SELECTED TEXT:
A Constitution is critical to representative democracy.  The highest compliment you can pay an elected representative is to mean it when you say “I don’t always agree with you, but I vote for you because I always know where you stand.”  Republicans were elected the majority in the MN legislature in 2010 and sought to use our Constitution to bring the party’s “base” to the polls,  to discourage some voters from voting, and to substitute the Constitution for the work we do every other year with our votes.  We rejected it – and them.

In many elections across this country, voters made it clear that freedom of religion is a cherished right of being an American.  However, it is not a substitute for good judgment and a representative democracy when it comes to the role of government in this country.  To be truly free, office-holders must be free to express both their beliefs and the shared beliefs of citizens in the most diverse nation on earth.  Hopefully, some Christian church leadership and all Christians will re-consider being the “base” of the Republican Party on all issues solely to change the constitutional definitions of life and family.

You don’t have to be wrong for me to be right.  This is the title of Rabbi Brad Hirschfield’s book  and that statement provides President Obama and the newly-elected Congress an approach to their mutual responsibilities for the next four years.  In his acceptance speech the President paid tribute to Governor George and Lenore Romney and the legacy which is their son Gov. Mitt Romney.  Obama promised to give voice to Mitt Romney’s commitment to service. That’s a great start and may well be the second Governor Romney’s contribution to politics in America.

DATA SHOWN:
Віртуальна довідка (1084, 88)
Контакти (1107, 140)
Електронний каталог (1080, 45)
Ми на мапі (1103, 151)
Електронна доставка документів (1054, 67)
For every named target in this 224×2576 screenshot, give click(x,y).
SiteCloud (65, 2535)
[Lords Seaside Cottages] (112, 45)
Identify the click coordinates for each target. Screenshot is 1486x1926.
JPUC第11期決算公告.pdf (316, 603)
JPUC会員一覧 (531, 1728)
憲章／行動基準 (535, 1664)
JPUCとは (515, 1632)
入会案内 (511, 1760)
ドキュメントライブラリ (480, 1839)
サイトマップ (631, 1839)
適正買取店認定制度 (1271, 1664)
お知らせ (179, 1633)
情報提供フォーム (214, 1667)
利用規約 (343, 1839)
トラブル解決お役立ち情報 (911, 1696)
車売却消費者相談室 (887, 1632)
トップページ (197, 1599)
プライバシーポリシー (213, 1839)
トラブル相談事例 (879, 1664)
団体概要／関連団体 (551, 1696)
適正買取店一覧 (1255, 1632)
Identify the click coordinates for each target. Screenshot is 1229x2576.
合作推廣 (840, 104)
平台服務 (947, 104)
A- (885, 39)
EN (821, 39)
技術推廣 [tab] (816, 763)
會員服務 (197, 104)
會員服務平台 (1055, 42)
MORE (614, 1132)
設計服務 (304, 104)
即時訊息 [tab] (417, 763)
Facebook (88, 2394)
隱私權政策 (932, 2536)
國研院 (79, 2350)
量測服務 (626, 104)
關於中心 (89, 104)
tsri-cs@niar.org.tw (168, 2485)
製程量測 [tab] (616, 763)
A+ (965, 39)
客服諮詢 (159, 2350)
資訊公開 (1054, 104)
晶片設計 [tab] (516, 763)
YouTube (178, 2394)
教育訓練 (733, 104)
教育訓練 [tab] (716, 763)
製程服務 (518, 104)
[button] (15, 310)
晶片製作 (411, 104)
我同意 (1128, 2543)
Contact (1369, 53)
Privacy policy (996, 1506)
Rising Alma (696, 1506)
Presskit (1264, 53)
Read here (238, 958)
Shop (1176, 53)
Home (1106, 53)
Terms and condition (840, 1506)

TO BE DONE:
a - Answer these questions from the passage on representative democracy, one answer per line:
(i) In what year were Republicans elected the majority in the MN legislature?
(ii) Whose book bears the title "You don't have to be wrong for me to be right"?
(iii) To whom did the President pay tribute in his acceptance speech?
b - Offset every x and y coordinate in the answers of the records above by -52, then write out every line of the records again, requests included.

ANSWERS GIVEN:
a -
(i) 2010
(ii) Rabbi Brad Hirschfield's
(iii) Governor George and Lenore Romney and the legacy which is their son Gov. Mitt Romney

b -
Віртуальна довідка (1032, 36)
Контакти (1055, 88)
Електронний каталог (1028, -7)
Ми на мапі (1051, 99)
Електронна доставка документів (1002, 15)
For every named target in this 224×2576 screenshot, give click(x,y).
SiteCloud (13, 2483)
[Lords Seaside Cottages] (60, -7)
Identify the click coordinates for each target. Screenshot is 1486x1926.
JPUC第11期決算公告.pdf (264, 551)
JPUC会員一覧 (479, 1676)
憲章／行動基準 (483, 1612)
JPUCとは (463, 1580)
入会案内 (459, 1708)
ドキュメントライブラリ (428, 1787)
サイトマップ (579, 1787)
適正買取店認定制度 (1219, 1612)
お知らせ (127, 1581)
情報提供フォーム (162, 1615)
利用規約 (291, 1787)
トラブル解決お役立ち情報 (859, 1644)
車売却消費者相談室 (835, 1580)
トップページ (145, 1547)
プライバシーポリシー (161, 1787)
トラブル相談事例 (827, 1612)
団体概要／関連団体 (499, 1644)
適正買取店一覧 (1203, 1580)
Identify the click coordinates for each target. Screenshot is 1229x2576.
合作推廣 (788, 52)
平台服務 (895, 52)
A- (833, -13)
EN (769, -13)
技術推廣 [tab] (764, 711)
會員服務 (145, 52)
會員服務平台 (1003, -10)
MORE (562, 1080)
設計服務 (252, 52)
即時訊息 [tab] (365, 711)
Facebook (36, 2342)
隱私權政策 (880, 2484)
國研院 (27, 2298)
量測服務 (574, 52)
關於中心 (37, 52)
tsri-cs@niar.org.tw (116, 2433)
製程量測 [tab] (564, 711)
A+ (913, -13)
客服諮詢 (107, 2298)
資訊公開 (1002, 52)
晶片設計 [tab] (464, 711)
YouTube (126, 2342)
教育訓練 (681, 52)
教育訓練 [tab] (664, 711)
製程服務 (466, 52)
[button] (-37, 258)
晶片製作 (359, 52)
我同意 (1076, 2491)
Contact (1317, 1)
Privacy policy (944, 1454)
Rising Alma (644, 1454)
Presskit (1212, 1)
Read here (186, 906)
Shop (1124, 1)
Home (1054, 1)
Terms and condition (788, 1454)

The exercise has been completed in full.